Assignment: The records that appear below are to be restated word for word.

Extracted data entries:
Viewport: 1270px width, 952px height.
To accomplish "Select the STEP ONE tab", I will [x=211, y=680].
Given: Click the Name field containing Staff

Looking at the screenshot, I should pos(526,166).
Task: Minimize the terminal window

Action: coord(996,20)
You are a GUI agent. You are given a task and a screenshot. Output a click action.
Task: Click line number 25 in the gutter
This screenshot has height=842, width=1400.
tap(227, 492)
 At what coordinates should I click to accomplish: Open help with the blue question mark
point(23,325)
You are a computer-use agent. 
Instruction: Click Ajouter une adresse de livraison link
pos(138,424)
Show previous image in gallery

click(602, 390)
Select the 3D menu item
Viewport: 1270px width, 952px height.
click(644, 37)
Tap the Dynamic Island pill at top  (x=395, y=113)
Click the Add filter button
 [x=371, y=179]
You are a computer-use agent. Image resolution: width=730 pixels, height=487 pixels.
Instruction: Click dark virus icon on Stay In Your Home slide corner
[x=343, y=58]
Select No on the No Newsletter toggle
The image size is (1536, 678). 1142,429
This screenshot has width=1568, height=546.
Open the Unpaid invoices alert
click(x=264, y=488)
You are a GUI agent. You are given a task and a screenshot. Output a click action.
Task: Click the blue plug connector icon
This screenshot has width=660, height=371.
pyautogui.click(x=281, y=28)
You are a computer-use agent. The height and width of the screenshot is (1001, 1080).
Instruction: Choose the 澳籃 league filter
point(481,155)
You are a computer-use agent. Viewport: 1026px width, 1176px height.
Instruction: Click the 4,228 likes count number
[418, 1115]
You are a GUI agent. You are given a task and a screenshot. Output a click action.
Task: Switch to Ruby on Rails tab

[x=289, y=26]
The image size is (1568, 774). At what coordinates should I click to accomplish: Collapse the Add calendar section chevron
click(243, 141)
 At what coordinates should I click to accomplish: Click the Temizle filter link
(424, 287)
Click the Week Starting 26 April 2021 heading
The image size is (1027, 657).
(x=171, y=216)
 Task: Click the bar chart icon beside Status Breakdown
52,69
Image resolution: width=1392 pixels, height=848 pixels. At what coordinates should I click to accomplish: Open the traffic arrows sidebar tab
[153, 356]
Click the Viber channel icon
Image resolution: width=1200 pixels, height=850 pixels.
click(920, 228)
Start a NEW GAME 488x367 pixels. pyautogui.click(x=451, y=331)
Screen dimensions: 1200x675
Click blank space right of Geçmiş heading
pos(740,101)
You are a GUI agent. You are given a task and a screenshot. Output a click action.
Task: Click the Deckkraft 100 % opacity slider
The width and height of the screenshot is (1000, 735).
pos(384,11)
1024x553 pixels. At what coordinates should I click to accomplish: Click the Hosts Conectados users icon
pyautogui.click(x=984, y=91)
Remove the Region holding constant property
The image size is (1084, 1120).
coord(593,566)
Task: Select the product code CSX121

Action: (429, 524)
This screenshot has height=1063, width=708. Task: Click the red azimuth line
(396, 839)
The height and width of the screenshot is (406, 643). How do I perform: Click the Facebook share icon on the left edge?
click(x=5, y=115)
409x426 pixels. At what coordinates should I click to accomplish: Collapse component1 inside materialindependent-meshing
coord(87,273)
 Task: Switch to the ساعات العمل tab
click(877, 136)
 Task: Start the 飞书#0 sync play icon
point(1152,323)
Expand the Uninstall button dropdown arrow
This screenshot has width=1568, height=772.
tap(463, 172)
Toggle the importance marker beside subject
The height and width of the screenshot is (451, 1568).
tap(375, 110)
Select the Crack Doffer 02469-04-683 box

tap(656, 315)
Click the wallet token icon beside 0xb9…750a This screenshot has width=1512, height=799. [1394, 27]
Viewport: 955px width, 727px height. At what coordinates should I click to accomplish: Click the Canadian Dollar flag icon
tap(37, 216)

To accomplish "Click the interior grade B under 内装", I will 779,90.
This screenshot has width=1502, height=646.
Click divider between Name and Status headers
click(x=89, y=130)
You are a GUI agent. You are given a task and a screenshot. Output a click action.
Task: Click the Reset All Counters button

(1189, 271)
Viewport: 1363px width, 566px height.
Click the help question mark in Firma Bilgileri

Answer to this exercise:
Viewport: 1270px width, 952px height.
To accomplish "Select the STEP ONE tab", I will [x=211, y=680].
Given: Click the Name field containing Staff

Looking at the screenshot, I should pos(526,166).
Task: Minimize the terminal window

Action: coord(996,20)
You are a GUI agent. You are given a task and a screenshot. Output a click action.
Task: Click line number 25 in the gutter
This screenshot has height=842, width=1400.
tap(227, 492)
 At what coordinates should I click to accomplish: Open help with the blue question mark
point(23,325)
You are a computer-use agent. 
Instruction: Click Ajouter une adresse de livraison link
pos(138,424)
Show previous image in gallery

click(602, 390)
Select the 3D menu item
Viewport: 1270px width, 952px height.
click(644, 37)
Tap the Dynamic Island pill at top  (x=395, y=113)
Click the Add filter button
 [x=371, y=179]
You are a computer-use agent. Image resolution: width=730 pixels, height=487 pixels.
Instruction: Click dark virus icon on Stay In Your Home slide corner
[x=343, y=58]
Select No on the No Newsletter toggle
The image size is (1536, 678). 1142,429
This screenshot has width=1568, height=546.
Open the Unpaid invoices alert
click(x=264, y=488)
You are a GUI agent. You are given a task and a screenshot. Output a click action.
Task: Click the blue plug connector icon
This screenshot has width=660, height=371.
pyautogui.click(x=281, y=28)
You are a computer-use agent. The height and width of the screenshot is (1001, 1080).
Instruction: Choose the 澳籃 league filter
point(481,155)
You are a computer-use agent. Viewport: 1026px width, 1176px height.
Instruction: Click the 4,228 likes count number
[418, 1115]
You are a GUI agent. You are given a task and a screenshot. Output a click action.
Task: Switch to Ruby on Rails tab

[x=289, y=26]
The image size is (1568, 774). At what coordinates should I click to accomplish: Collapse the Add calendar section chevron
click(243, 141)
 At what coordinates should I click to accomplish: Click the Temizle filter link
(424, 287)
Click the Week Starting 26 April 2021 heading
The image size is (1027, 657).
(x=171, y=216)
 Task: Click the bar chart icon beside Status Breakdown
52,69
Image resolution: width=1392 pixels, height=848 pixels. At what coordinates should I click to accomplish: Open the traffic arrows sidebar tab
[153, 356]
Click the Viber channel icon
Image resolution: width=1200 pixels, height=850 pixels.
click(920, 228)
Start a NEW GAME 488x367 pixels. pyautogui.click(x=451, y=331)
Screen dimensions: 1200x675
Click blank space right of Geçmiş heading
pos(740,101)
You are a GUI agent. You are given a task and a screenshot. Output a click action.
Task: Click the Deckkraft 100 % opacity slider
The width and height of the screenshot is (1000, 735).
pos(384,11)
1024x553 pixels. At what coordinates should I click to accomplish: Click the Hosts Conectados users icon
pyautogui.click(x=984, y=91)
Remove the Region holding constant property
The image size is (1084, 1120).
coord(593,566)
Task: Select the product code CSX121

Action: (429, 524)
This screenshot has height=1063, width=708. Task: Click the red azimuth line
(396, 839)
The height and width of the screenshot is (406, 643). How do I perform: Click the Facebook share icon on the left edge?
click(x=5, y=115)
409x426 pixels. At what coordinates should I click to accomplish: Collapse component1 inside materialindependent-meshing
coord(87,273)
 Task: Switch to the ساعات العمل tab
click(877, 136)
 Task: Start the 飞书#0 sync play icon
point(1152,323)
Expand the Uninstall button dropdown arrow
This screenshot has width=1568, height=772.
tap(463, 172)
Toggle the importance marker beside subject
The height and width of the screenshot is (451, 1568).
tap(375, 110)
Select the Crack Doffer 02469-04-683 box

tap(656, 315)
Click the wallet token icon beside 0xb9…750a This screenshot has width=1512, height=799. [1394, 27]
Viewport: 955px width, 727px height. At what coordinates should I click to accomplish: Click the Canadian Dollar flag icon
tap(37, 216)

To accomplish "Click the interior grade B under 内装", I will 779,90.
This screenshot has width=1502, height=646.
Click divider between Name and Status headers
click(x=89, y=130)
You are a GUI agent. You are given a task and a screenshot. Output a click action.
Task: Click the Reset All Counters button

(1189, 271)
Viewport: 1363px width, 566px height.
Click the help question mark in Firma Bilgileri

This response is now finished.